自Spark 1.5以来,您可以使用许多数据处理功能:
import datetime
from pyspark.sql.functions import year, month, dayofmonth
elevDF = sc.parallelize([
(datetime.datetime(1984, 1, 1, 0, 0), 1, 638.55),
(datetime.datetime(1984, 1, 1, 0, 0), 2, 638.55),
(datetime.datetime(1984, 1, 1, 0, 0), 3, 638.55),
(datetime.datetime(1984, 1, 1, 0, 0), 4, 638.55),
(datetime.datetime(1984, 1, 1, 0, 0), 5, 638.55)
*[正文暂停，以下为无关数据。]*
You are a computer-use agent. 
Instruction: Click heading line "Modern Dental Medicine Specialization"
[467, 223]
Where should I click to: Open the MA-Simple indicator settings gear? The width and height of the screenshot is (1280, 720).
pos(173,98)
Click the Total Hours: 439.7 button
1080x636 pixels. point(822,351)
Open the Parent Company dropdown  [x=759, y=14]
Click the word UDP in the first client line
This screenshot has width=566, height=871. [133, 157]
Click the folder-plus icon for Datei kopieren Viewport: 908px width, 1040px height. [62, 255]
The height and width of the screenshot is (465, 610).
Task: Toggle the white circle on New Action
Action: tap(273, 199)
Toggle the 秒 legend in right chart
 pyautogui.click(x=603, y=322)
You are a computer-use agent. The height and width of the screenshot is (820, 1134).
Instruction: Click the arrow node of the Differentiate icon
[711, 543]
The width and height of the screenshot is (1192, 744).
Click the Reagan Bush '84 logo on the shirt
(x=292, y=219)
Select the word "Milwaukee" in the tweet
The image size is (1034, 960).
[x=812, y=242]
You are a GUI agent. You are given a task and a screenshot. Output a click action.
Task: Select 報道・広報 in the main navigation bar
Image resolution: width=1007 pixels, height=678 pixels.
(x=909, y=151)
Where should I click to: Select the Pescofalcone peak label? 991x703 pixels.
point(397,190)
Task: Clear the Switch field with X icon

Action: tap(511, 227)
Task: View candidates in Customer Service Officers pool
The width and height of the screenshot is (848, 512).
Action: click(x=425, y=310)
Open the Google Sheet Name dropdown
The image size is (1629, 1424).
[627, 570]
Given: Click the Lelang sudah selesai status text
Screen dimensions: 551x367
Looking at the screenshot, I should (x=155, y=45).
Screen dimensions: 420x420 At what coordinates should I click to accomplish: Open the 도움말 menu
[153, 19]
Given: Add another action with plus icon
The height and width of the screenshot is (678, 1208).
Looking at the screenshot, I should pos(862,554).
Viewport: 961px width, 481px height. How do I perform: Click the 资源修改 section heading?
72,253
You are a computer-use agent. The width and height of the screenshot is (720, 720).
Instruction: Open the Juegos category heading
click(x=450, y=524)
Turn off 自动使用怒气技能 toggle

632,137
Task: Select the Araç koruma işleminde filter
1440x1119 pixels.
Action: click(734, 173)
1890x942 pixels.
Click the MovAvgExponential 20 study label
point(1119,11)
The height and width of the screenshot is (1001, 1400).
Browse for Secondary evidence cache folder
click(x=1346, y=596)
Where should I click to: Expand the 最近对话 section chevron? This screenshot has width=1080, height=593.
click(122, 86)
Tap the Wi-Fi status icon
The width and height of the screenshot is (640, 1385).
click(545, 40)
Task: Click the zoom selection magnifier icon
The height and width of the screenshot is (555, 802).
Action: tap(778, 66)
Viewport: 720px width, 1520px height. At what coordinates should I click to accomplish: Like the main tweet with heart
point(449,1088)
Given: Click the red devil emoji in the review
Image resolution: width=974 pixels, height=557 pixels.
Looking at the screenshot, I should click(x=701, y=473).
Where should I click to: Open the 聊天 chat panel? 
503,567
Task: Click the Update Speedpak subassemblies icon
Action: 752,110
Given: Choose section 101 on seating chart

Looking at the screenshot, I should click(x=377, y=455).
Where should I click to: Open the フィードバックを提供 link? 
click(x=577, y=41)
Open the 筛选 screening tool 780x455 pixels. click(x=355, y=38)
]).toDF(["date", "hour", "value"])
elevDF.select(
year("date").alias('year'),
month("date").alias('month'),
dayofmonth("date").alias('day')
).show()
# +----+-----+---+
# |year|month|day|
# +----+-----+---+
# |1984| 1| 1|
# |1984| 1| 1|
# |1984| 1| 1|
# |1984| 1| 1|
# |1984| 1| 1|
# +----+-----+---+
与任何其他RDD一样,您可以使用简单的map:elevDF = sqlContext.createDataFrame(sc.parallelize([
Row(date=datetime.datetime(1984, 1, 1, 0, 0), hour=1, value=638.55),
Row(date=datetime.datetime(1984, 1, 1, 0, 0), hour=2, value=638.55),
Row(date=datetime.datetime(1984, 1, 1, 0, 0), hour=3, value=638.55),
Row(date=datetime.datetime(1984, 1, 1, 0, 0), hour=4, value=638.55),
Row(date=datetime.datetime(1984, 1, 1, 0, 0), hour=5, value=638.55)]))
(elevDF
.map(lambda (date, hour, value): (date.year, date.month, date.day))
.collect())
结果是:[(1984, 1, 1), (1984, 1, 1), (1984, 1, 1), (1984, 1, 1), (1984, 1, 1)]
顺便说一下:datetime.datetime无论如何都要存储一个小时,所以单独保存它似乎是在浪费内存。